I second this. That was the one thing that made me decide against it in favor of my Sig P226. That said, I find the looks dead sexy. :smt033


----------



## HandgunsAreGreat

Flare said:


> The PX4 kinda caught my eye the other day at the ole gun shop, as i am new to the hand gun market any input would be great!
> 
> Thanks


The PX 49 mm storm by Beretta is a great gun. There are many keyboard commandos who have never owned one and repeat stories 2nd and 3rd hand that may have no basis in reality. I bought one last month and after 2000 rounds I have had 0 failures. I have weak wrists due to arthritis and many compact and subcompact guns will malfunction on me if I tried shooting them one-handed. I have repeatedly shot my full-size storm and have even limp wristed it one-handed and have not been able to choose one single failure.

There are a few maintenance issues that one should be aware of and there is even a Beretta video on this topic on their website. One does need to apply a liberal amount of lubricant on the cam block and where the cam block sits into the barrel. However some people have stated that the gun becomes dirty and starts jamming after 150 or 200 rounds and then must be cleaned and lubricated. I have found this simply to be not true. I have shot 600 rounds in a short period of time and the Px4 functions flawlessly.

Sometimes the Beretta ships new guns with lot of packing grease and some people fail to clean the gun before shooting it and thus they have problems with malfunctions.
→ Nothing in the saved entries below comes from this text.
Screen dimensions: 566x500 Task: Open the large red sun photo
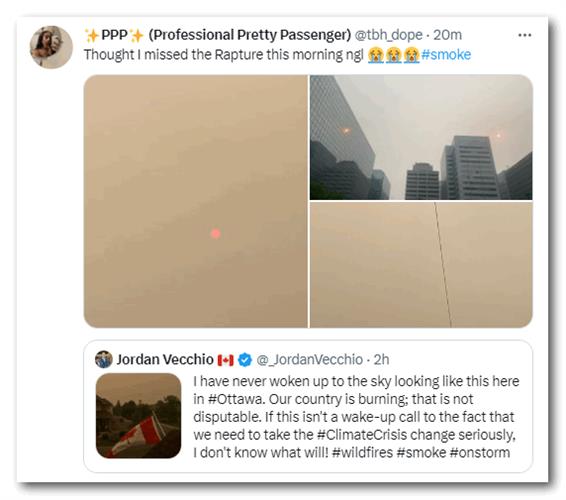pos(196,201)
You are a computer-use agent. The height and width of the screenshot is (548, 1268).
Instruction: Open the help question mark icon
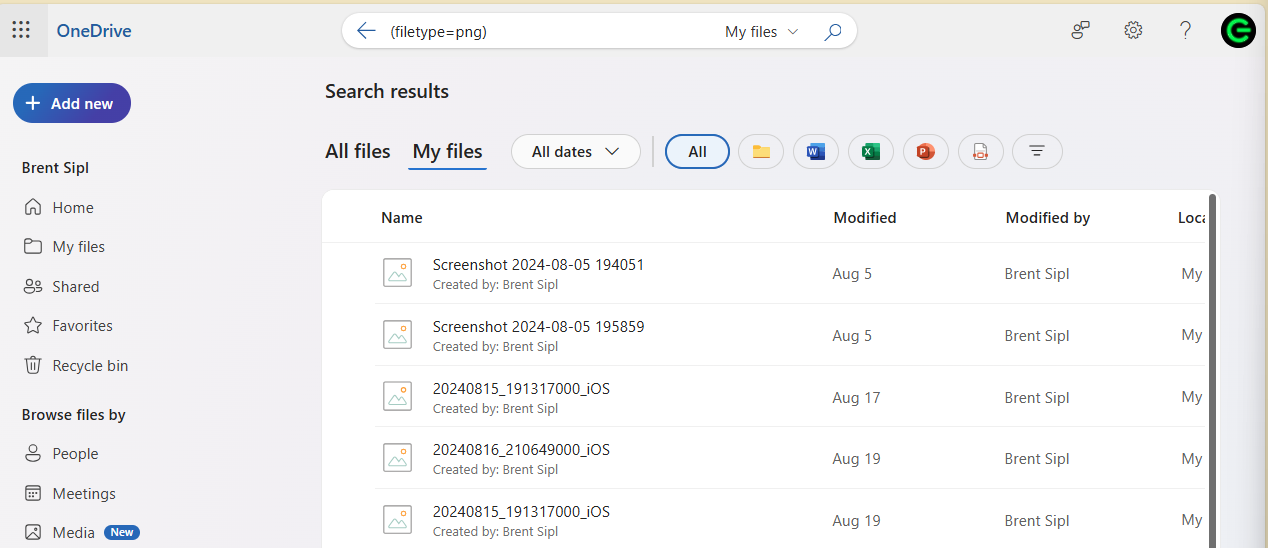pos(1185,30)
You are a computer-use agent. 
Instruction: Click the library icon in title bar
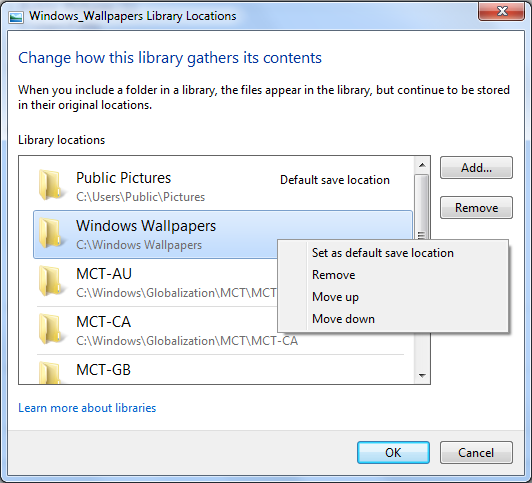tap(16, 17)
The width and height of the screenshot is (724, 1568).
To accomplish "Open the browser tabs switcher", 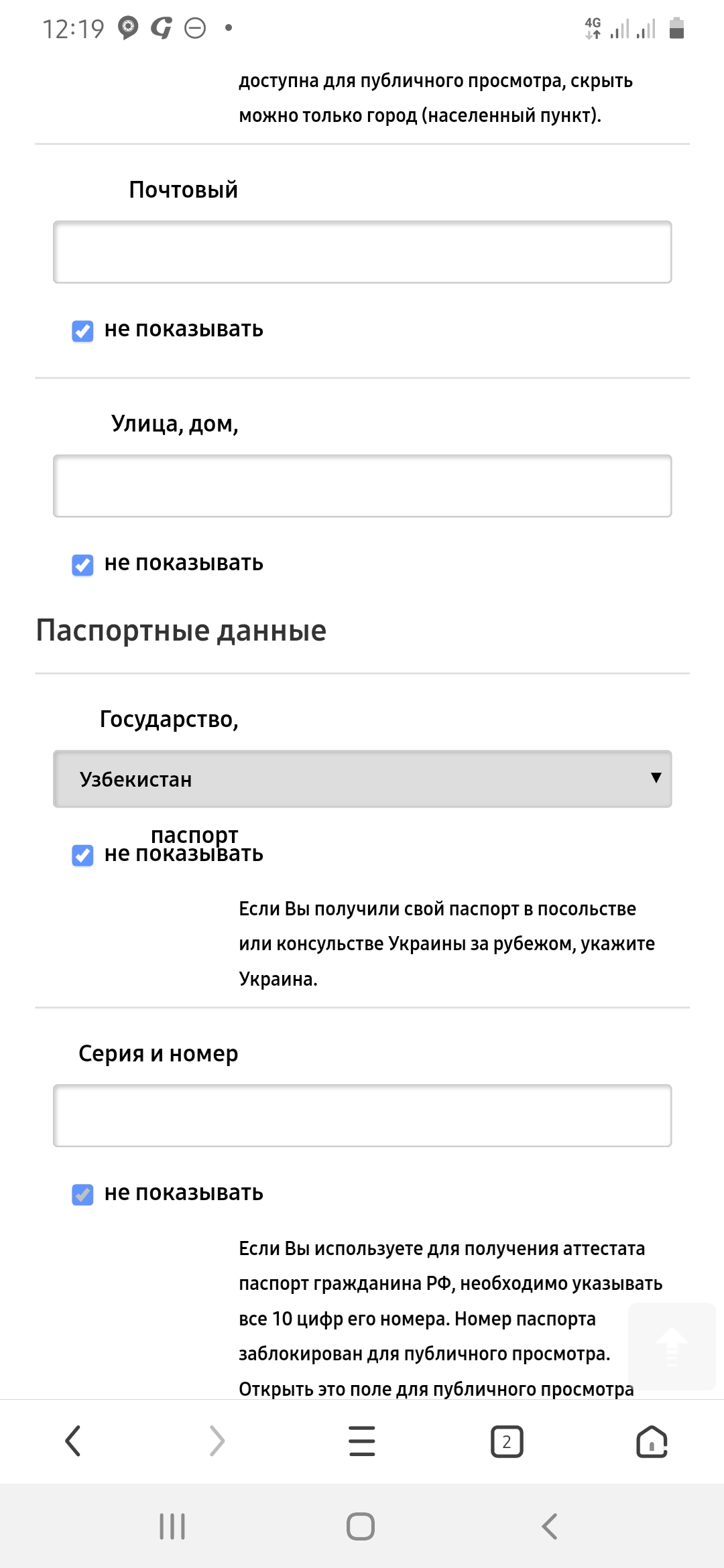I will (x=507, y=1441).
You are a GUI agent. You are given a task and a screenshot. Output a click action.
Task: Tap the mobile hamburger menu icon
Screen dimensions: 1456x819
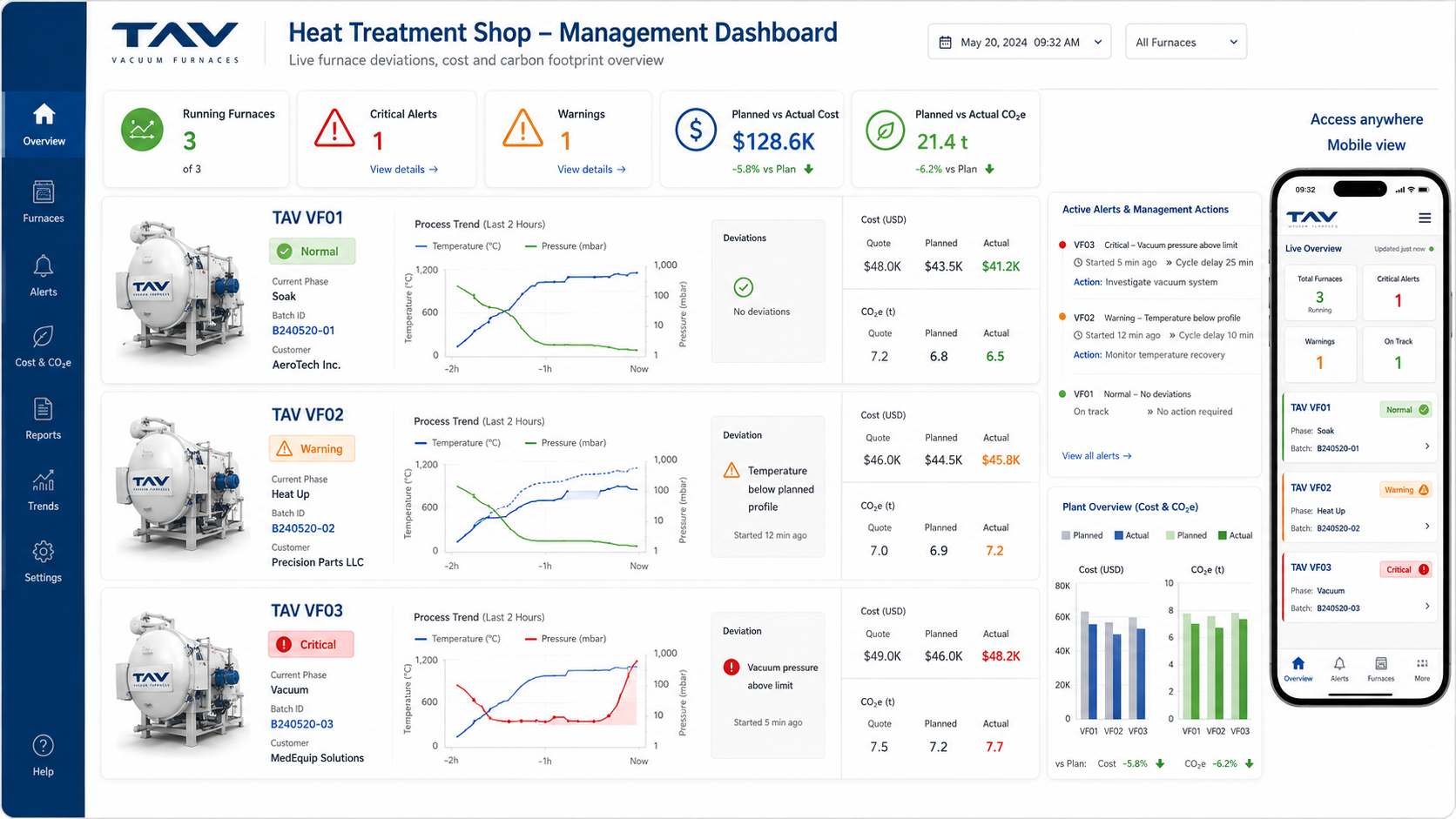[1425, 218]
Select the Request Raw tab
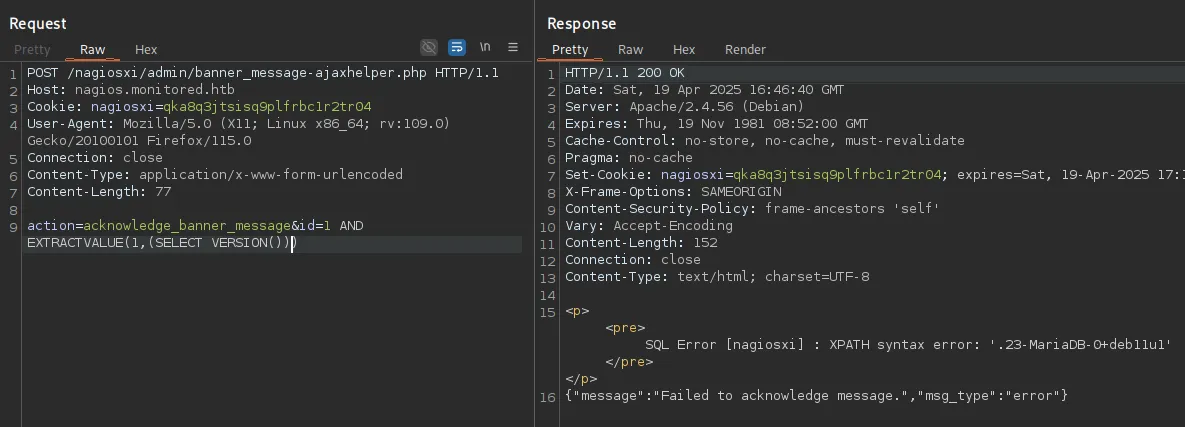 [x=93, y=49]
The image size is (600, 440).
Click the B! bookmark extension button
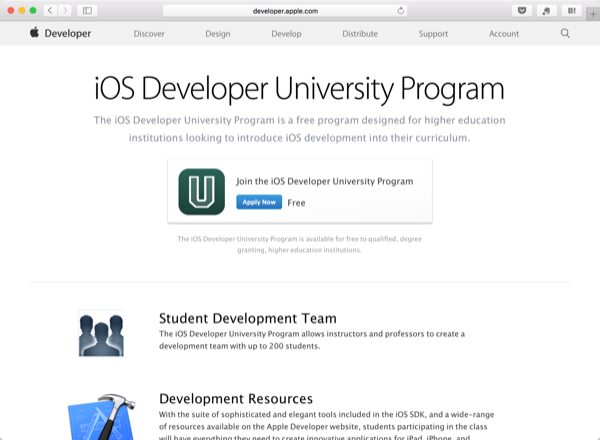coord(571,10)
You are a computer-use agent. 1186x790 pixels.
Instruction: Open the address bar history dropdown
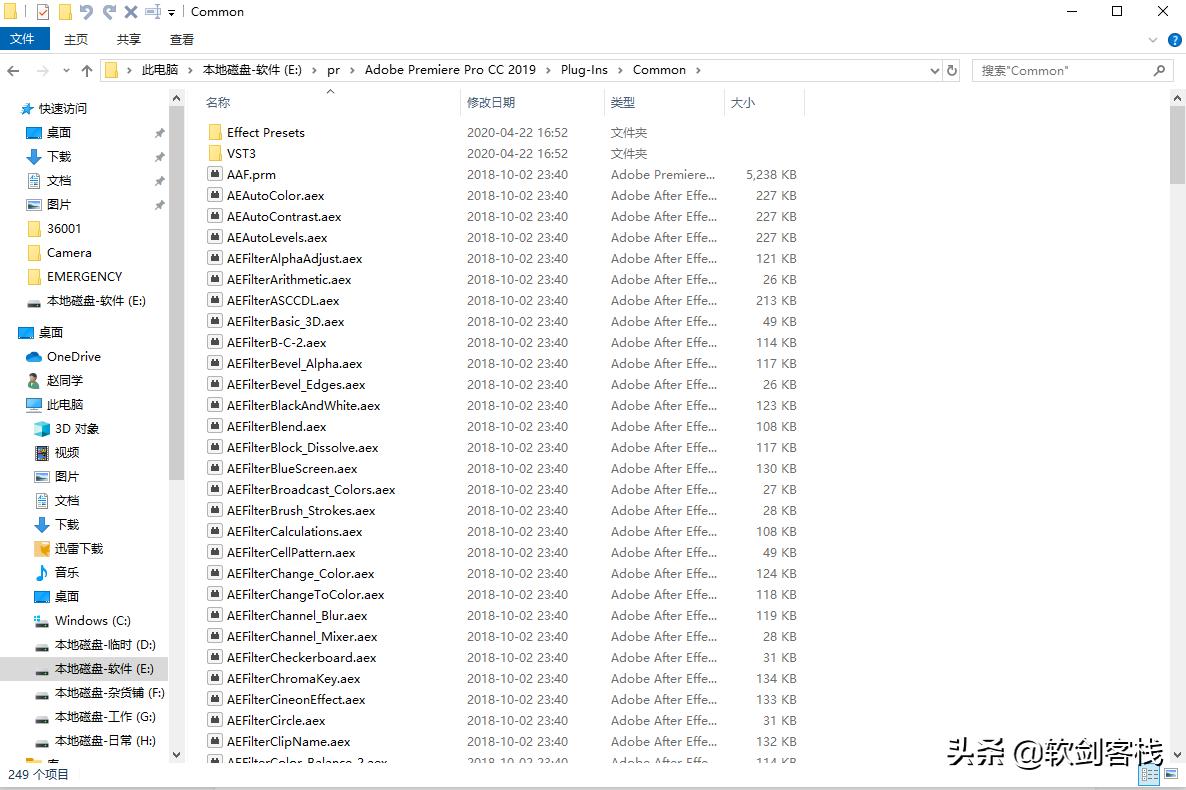point(934,71)
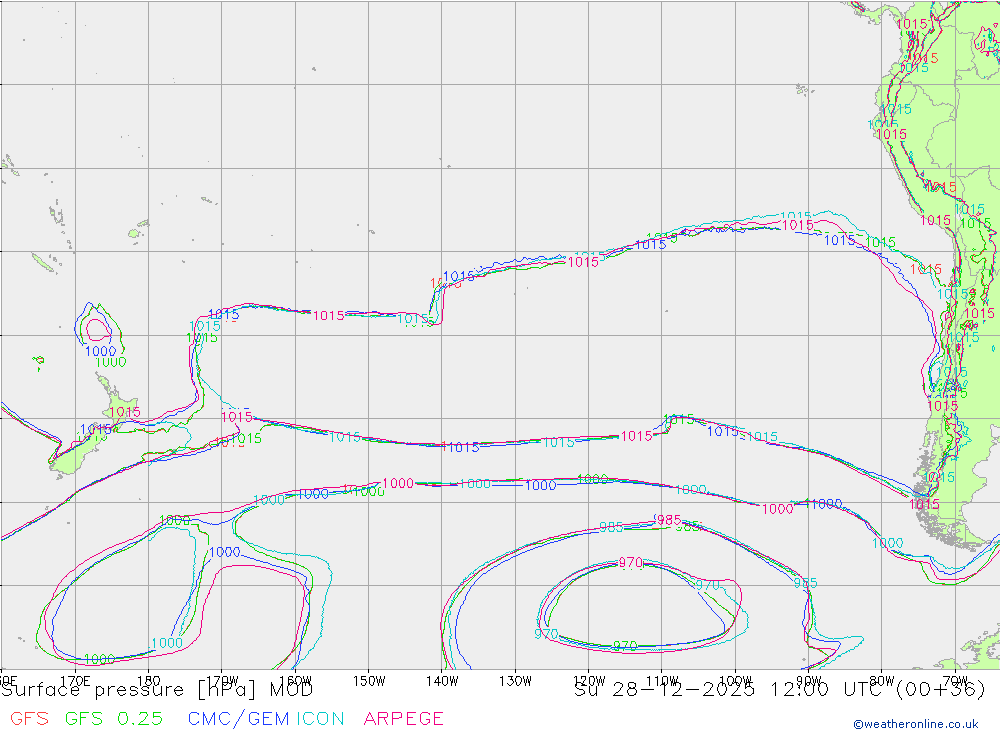
Task: Select the cyan ICON model label
Action: tap(321, 718)
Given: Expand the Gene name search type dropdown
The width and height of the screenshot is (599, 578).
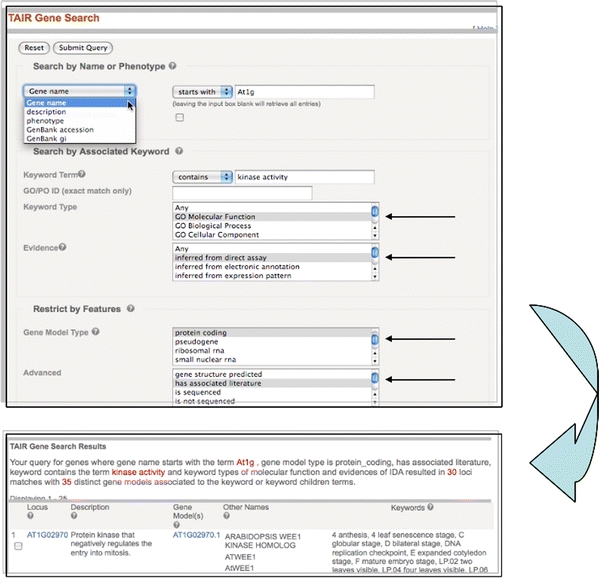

The springs in the magazine are very tight and sometimes when the magazines is new and if you are having extreme difficulty loading the magazine past the three-quarter point a simple solution is to fully load the magazine and then simply let it set a few days or a few weeks. This will loosen up the magazine spring. My magazines work flawlessly except it is always hard to get the last round or 2 in. Oh well Beretta makes long-lasting strong springs for their magazines.

I find the Px4 Storm reduced recoil very much and helps with wrist pain and in increasing my accuracy. I love my PX4.

I have read posts by members who state that they have put tens of thousands of rounds through the PX for storm without problems.

I am glad I purchased my Beretta and I am very happy with it especially that my spare magazines that I carry with me are 20 rounders. I feel well-prepared and well defended. Of course I am not getting rid of my aging H&K 30 L or my M&P 9.

Happy Shooting!


----------



## gorgo331

The PX4 is the best semi auto pistol I have ever owned. No complaints.


----------



## Shipwreck

This is the thread that just won't die, huh 

Started in 2006


----------



## gorgo331

Shipwreck said:


> This is the thread that just won't die, huh
> 
> Started in 2006


Must be a conspiracy! Where's my tin foil range bag?


----------



## Gruesome

The Px4 was on the short list for me. I rented one and it shot very well, fit my small hands well, and was generally wonderful. I owned one briefly that was (for very specific reasons) terrible. Those reasons included it being older than dirt and having what looked like 50,000 rounds through it, but mainly due to it being the D type, with a bobbed hammer and DAO only. Avoid that awful variant. The trigger felt like a very long 20 pound pull.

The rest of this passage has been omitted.